Barton Hill Pottery, Bristol

In January 2013 BaRAS undertook an archaeological evaluation in advance of a proposed housing development at 34 Queen Ann Road, in the Barton Hill area of Bristol. The work uncovered substantial, well-preserved remains of an early 1870s pottery.

Ceramic production in Barton Hill began in about 1810 with the establishment of a pottery workshop in outbuildings behind a 17th-century house known as Tilly’s Court. The pottery was initially run by James Duffett, then later by his son of the same name, but it was declared bankrupt in 1849. By 1859 it had been purchased by a former employee named Alfred Niblett.

Alfred had no money of his own and had to borrow heavily to buy Duffett’s pottery and finance the construction of a new factory known as the ‘Barton Hill Pottery’ on a vacant plot opposite Tilly’s Court.

Unfortunately Alfred’s investment was not a success and in 1888 the pottery closed after he was declared bankrupt. The buildings then were sold off and converted for use by a metal merchant and paint-keg and oil drum manufacturer. Parts of the pottery were demolished in the early 1900s, and in the 1920s the surviving building was converted into a firelighter, candle and polish-making factory, run by the grocery chain Pybus Brothers. The rest of the factory was destroyed by fire in the early 1940s, and the site has been an open yard ever since.

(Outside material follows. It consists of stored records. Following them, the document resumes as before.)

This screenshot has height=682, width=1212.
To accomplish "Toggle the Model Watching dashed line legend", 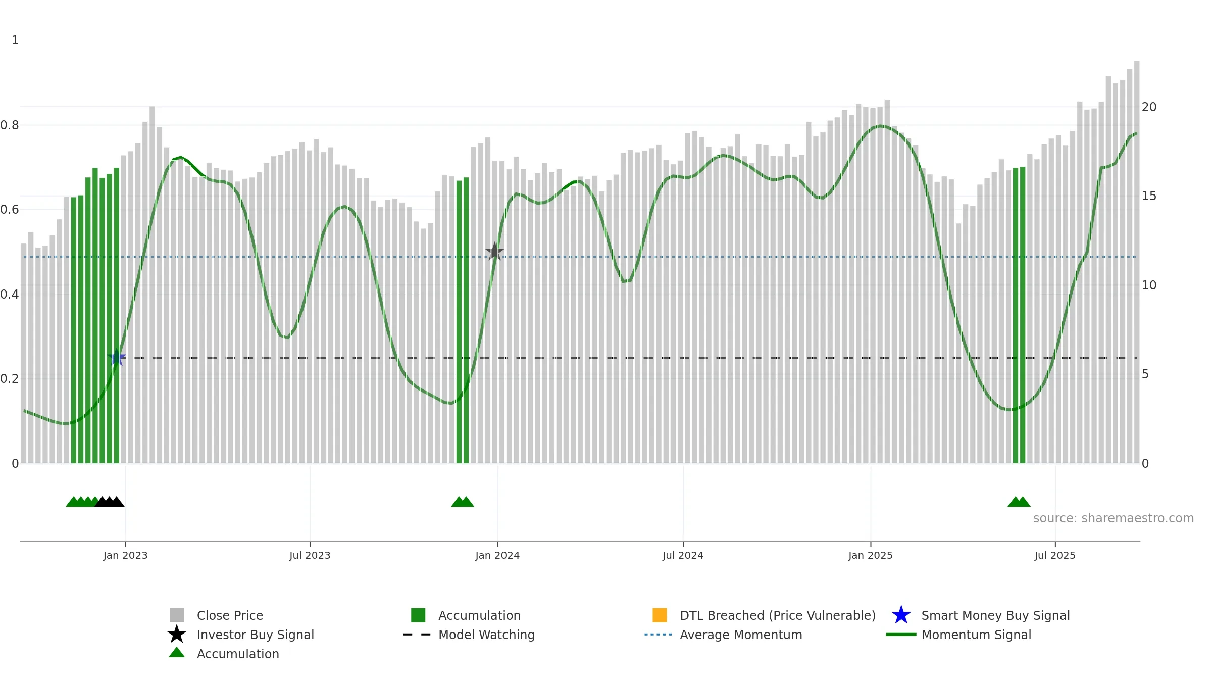I will pos(469,635).
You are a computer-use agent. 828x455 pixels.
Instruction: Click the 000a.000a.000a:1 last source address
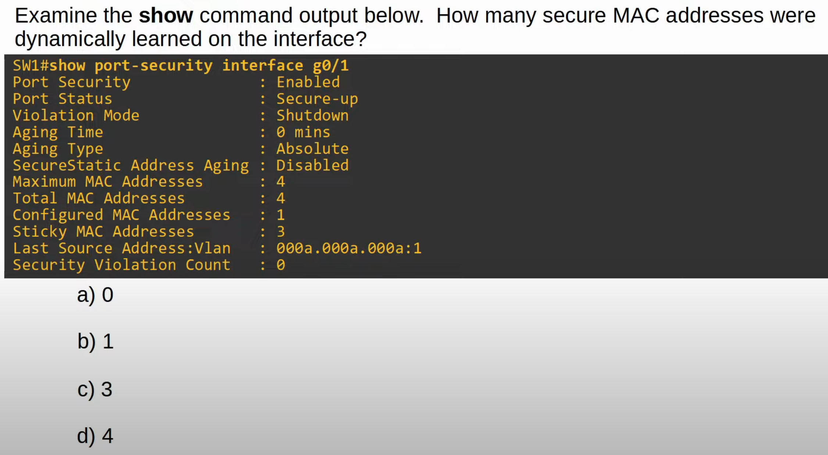point(349,248)
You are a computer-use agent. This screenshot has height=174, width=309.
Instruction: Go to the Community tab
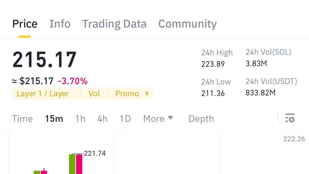tap(187, 24)
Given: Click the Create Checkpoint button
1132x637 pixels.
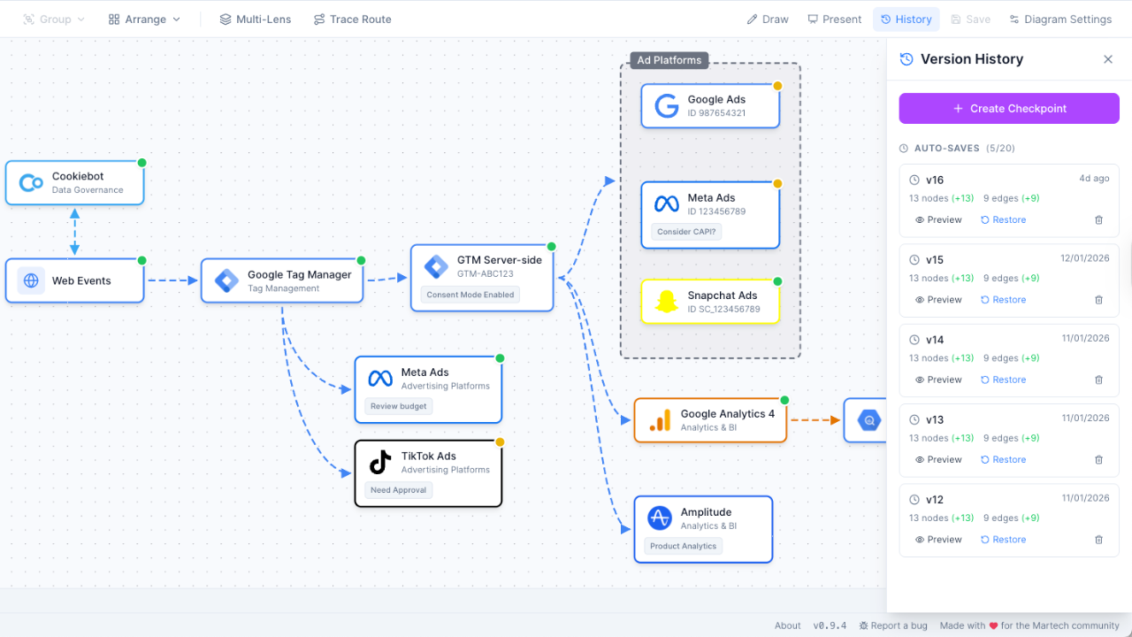Looking at the screenshot, I should [x=1008, y=108].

The evaluation uncovered the remains of the pottery and extensive dumps of kiln waste. Amongst the painted and transfer-printed white tableware were fragments of Royal Navy crockery, which included a mess bowl, printed with the words ‘HMS Excellent’. This is a shore-based establishment of the Royal Navy on Whale Island near Portsmouth and has its roots in gunnery training from 1830 onwards.

Planning permission for the new development has now been granted and BaRAS will now excavate the rest of the pottery before building work commences. The main aim is to uncover the layout, work out how it functioned, and recover samples of pottery waste in order to determine the range of products that were manufactured on the site.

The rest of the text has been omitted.